◆ The request: Can you rewrite the material from the line with "Task: Focus the Slug input field" up to and including the line with "The height and", changing "Slug" to "Title" and leaving everything else as it is?

◆ Material:
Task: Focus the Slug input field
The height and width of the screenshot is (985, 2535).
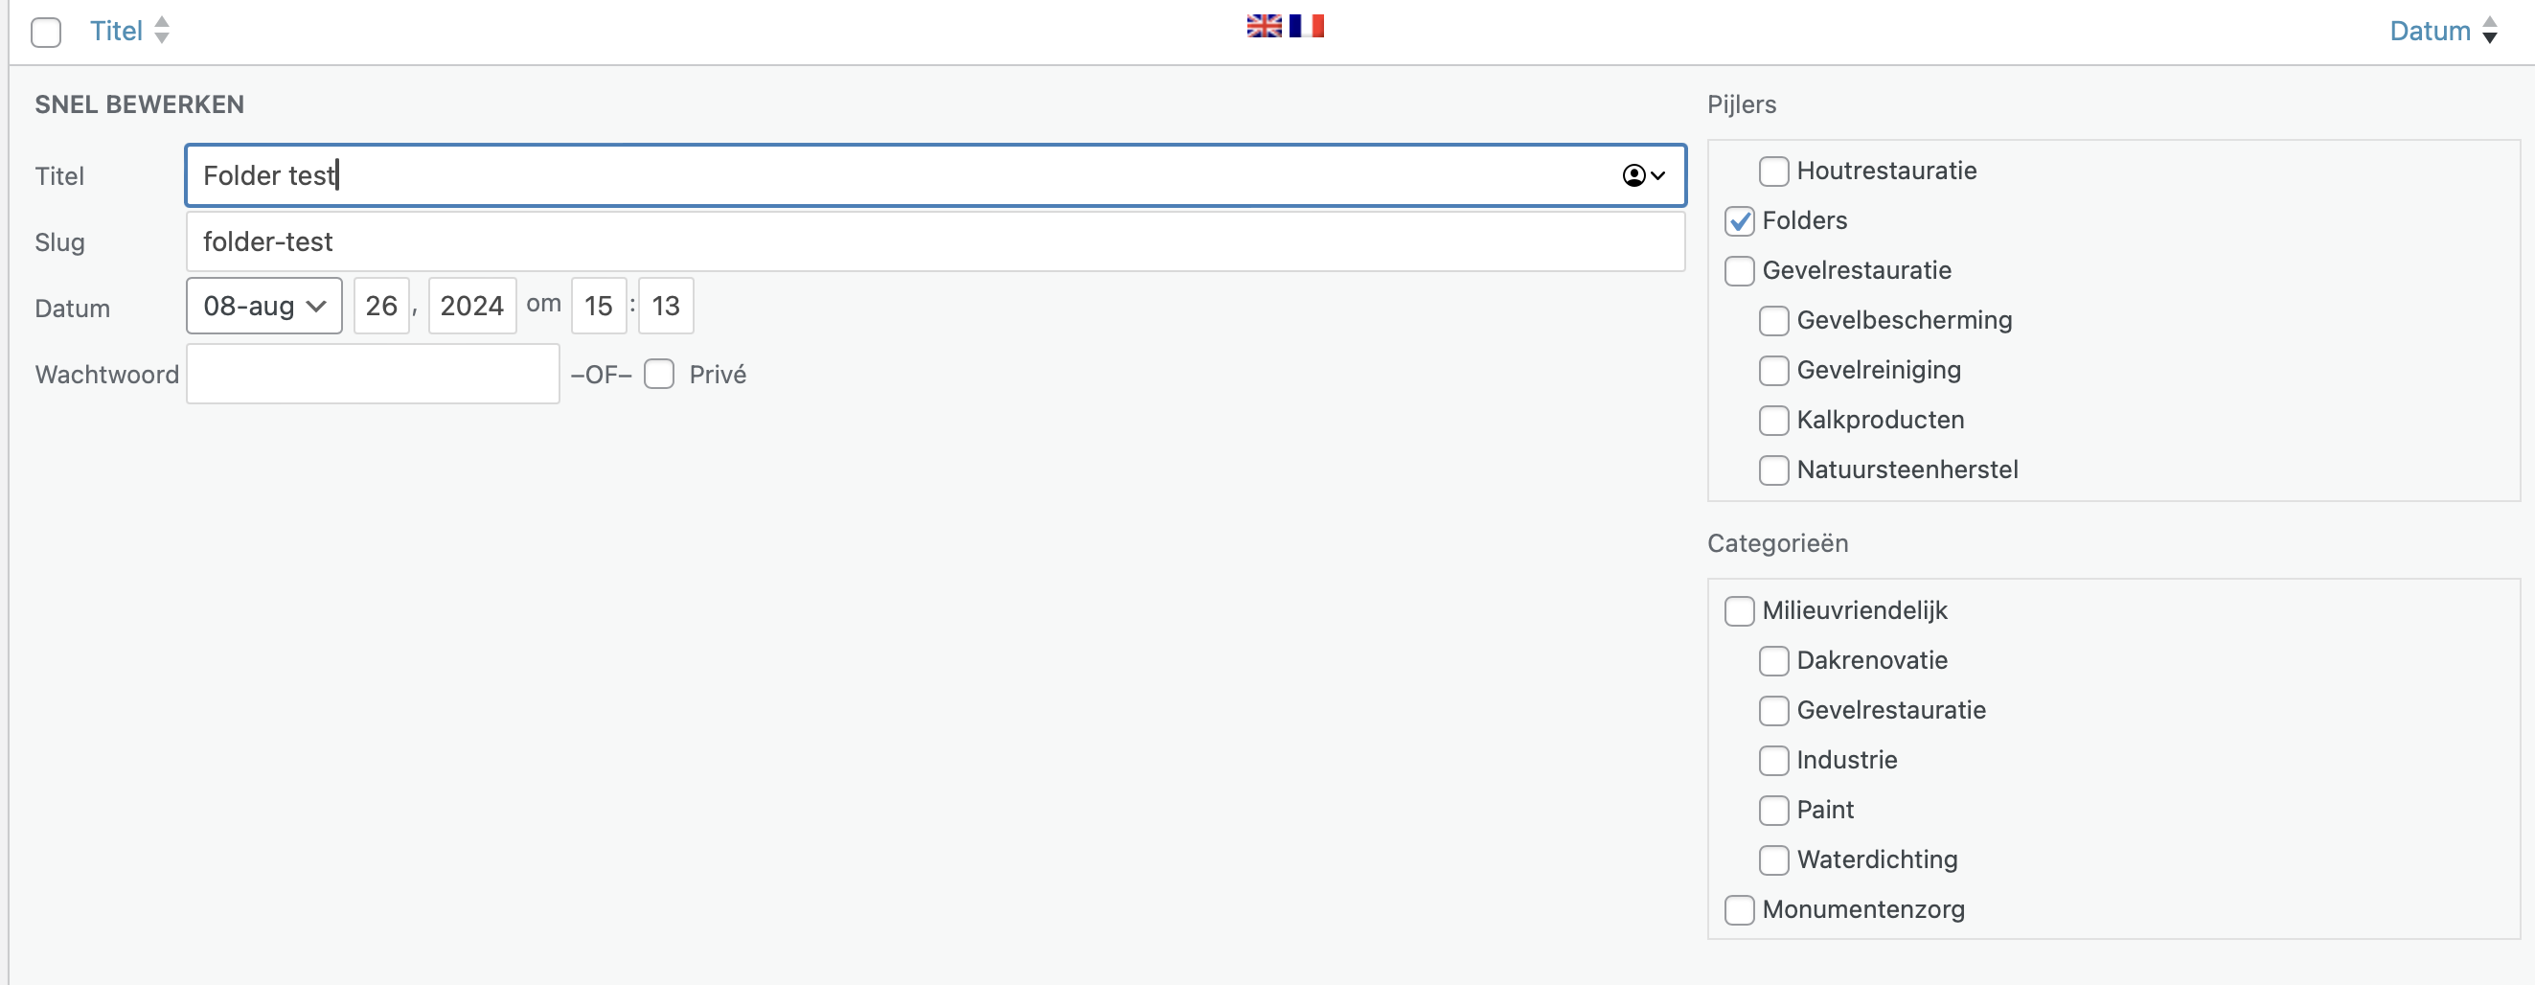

==

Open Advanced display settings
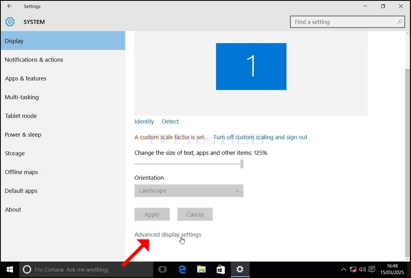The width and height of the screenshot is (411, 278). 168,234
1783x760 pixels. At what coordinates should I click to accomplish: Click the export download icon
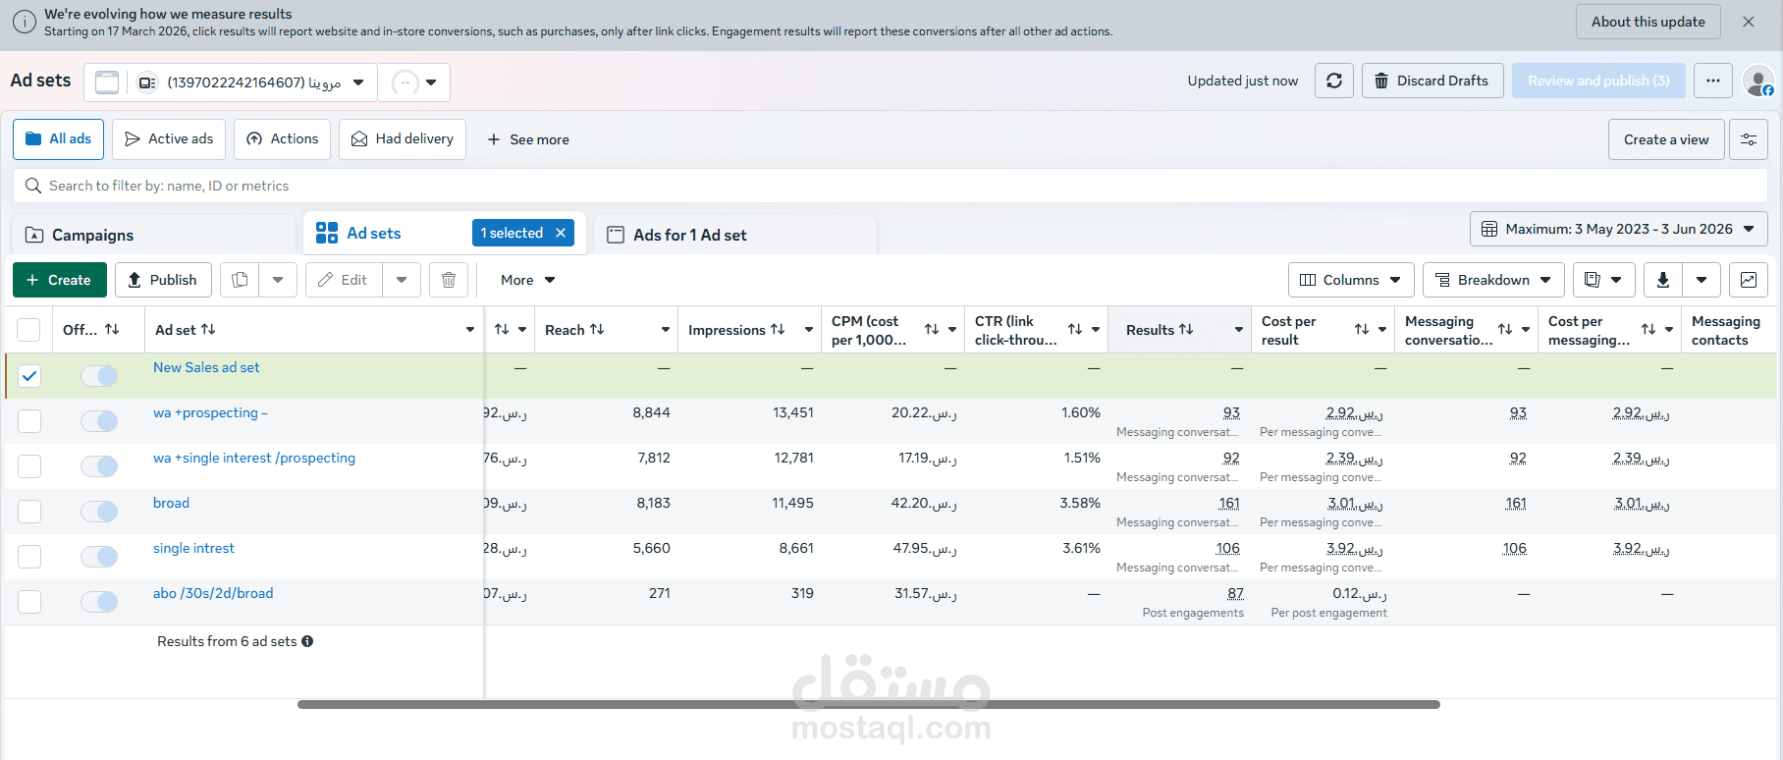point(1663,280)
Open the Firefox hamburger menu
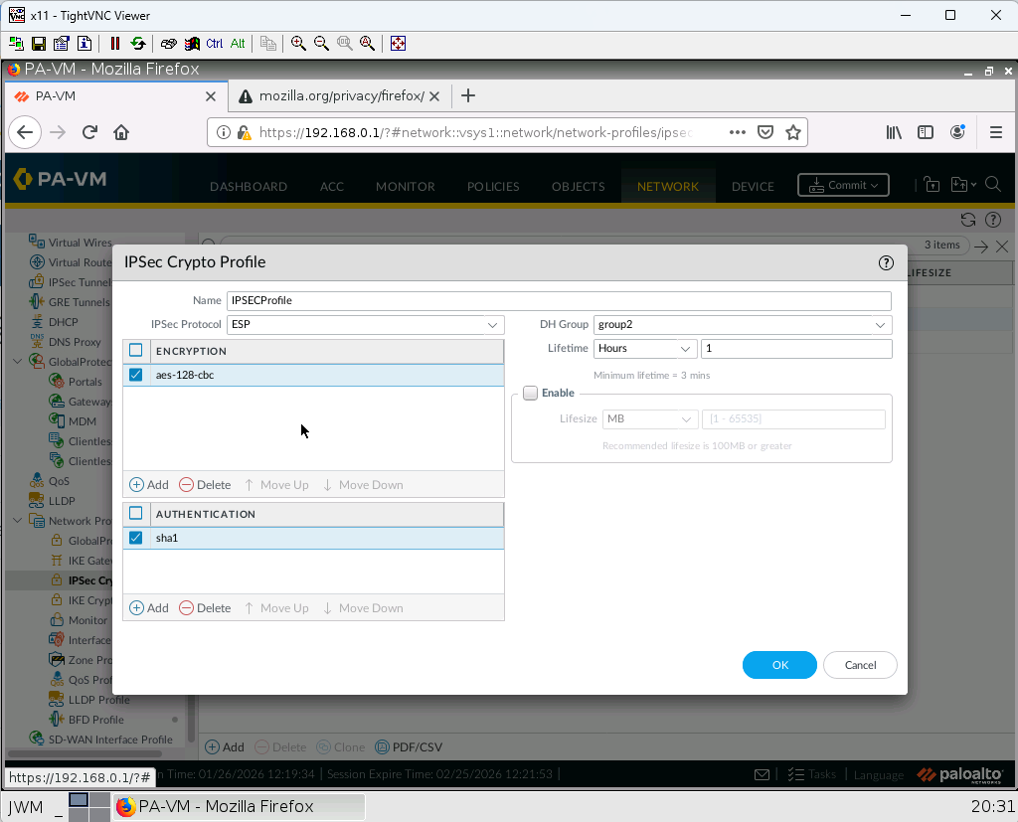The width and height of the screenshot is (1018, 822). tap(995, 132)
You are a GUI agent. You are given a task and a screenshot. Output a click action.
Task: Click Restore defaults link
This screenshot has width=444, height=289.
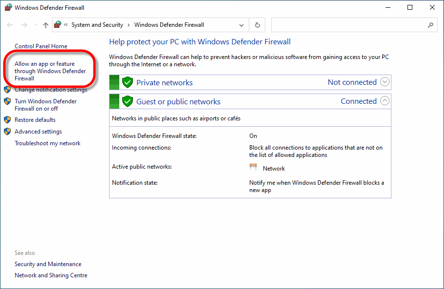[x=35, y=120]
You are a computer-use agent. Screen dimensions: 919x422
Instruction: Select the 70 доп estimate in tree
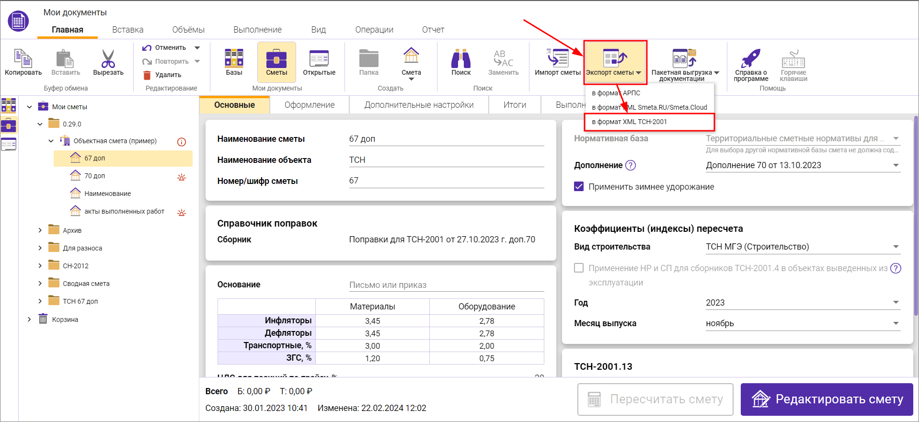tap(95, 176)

---

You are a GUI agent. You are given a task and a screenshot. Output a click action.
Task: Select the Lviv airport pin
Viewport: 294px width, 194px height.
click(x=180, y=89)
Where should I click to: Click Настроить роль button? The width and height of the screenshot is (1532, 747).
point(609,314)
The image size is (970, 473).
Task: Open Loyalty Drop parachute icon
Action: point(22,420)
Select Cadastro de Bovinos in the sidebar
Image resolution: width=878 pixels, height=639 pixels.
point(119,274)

◆ Full response:
Task: Focus the Title input field
The height and width of the screenshot is (985, 2535).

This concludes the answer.